For others like Michael Henneberry, a parent from Alameda, changing pediatricians is a big concern. All three of his young children were born at the Hayward hospital and have grown to love it.

"Our doctors are here so we don't want to move," Henneberry said.

Colleen McKeown, Kaiser's Senior Vice President and Area Manager for Southern Alameda County, said Hayward receives four inpatients per day between the ages of 1 and 14, making the inpatient pediatric unit a low-volume service according to her.

McKeown said the medical center has accounted for the targeted population through 2020. Once the new Oakland unit is completed, it will house 35 general pediatric beds, 12 pediatric intensive care beds and 21 neonatal ICU beds.

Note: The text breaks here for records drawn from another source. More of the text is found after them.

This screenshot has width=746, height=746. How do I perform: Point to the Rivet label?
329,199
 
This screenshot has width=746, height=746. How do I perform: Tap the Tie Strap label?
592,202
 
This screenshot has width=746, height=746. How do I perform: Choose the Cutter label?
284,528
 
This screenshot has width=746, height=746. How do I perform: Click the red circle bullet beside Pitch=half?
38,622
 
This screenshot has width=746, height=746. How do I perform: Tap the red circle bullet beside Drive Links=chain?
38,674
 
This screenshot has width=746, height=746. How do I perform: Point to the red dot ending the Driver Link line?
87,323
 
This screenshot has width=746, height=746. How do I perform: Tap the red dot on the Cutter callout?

As for the staffing, she said once the Hayward unit closes in 2014, Kaiser will work with the California Nurses Association to have unionized nurses keep their jobs with Kaiser, however she was unable to say where exactly they'd be transfered to.

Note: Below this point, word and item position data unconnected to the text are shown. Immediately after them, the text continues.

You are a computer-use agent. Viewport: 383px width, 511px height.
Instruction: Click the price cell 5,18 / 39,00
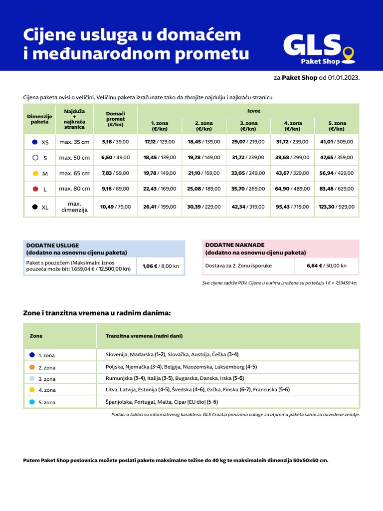tap(115, 142)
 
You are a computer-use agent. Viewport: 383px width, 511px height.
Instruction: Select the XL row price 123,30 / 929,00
tap(337, 207)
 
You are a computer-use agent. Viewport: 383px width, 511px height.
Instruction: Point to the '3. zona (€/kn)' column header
tap(248, 126)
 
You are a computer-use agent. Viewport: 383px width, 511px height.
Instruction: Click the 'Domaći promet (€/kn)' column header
tap(115, 119)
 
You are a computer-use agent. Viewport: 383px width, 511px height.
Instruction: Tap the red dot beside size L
tap(35, 189)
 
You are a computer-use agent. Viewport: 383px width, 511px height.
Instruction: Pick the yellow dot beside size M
tap(35, 173)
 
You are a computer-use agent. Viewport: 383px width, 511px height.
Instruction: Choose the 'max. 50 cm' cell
tap(74, 158)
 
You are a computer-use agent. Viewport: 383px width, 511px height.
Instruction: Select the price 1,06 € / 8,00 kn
tap(161, 266)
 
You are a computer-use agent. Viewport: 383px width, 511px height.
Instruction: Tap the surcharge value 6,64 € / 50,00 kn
tap(327, 265)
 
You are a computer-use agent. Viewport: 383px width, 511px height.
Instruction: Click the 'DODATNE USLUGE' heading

Craig Cedotal, a pediatric nurse in Kaiser Oakland, said despite the smaller number of inpatients compared to outpatients, he worries about the quality of care for patients. He said Alameda County patients will be competing for spots against patients throughout the Bay Area and beyond.

"They're [Kaiser Oakland nurses] going to get all the extra patients and they're already slammed," Cedotal said. "We don't have enough nurses to take care of the patients we currently have."

He said patients come from as far as Fresno and Santa Rosa for care at the Oakand facility. Sometimes, he said the hospital is forced to turn patients away when they reach their current room capacity of 25 general pediatric beds.

"It's more than what a family needs to deal with while they're dealing with a crisis and their child," Cedotal said.

However, McKeown said staff will be hired to accomodate this. By making Kaiser Oakland Medical Center the regional hub for impatient pediatrics, she said highly-specialized pediatricians will all be at the state-of-the-art facility to provide optimal care for those patients.

"You would want [your child] at a dedicated pediatric hospital," she said.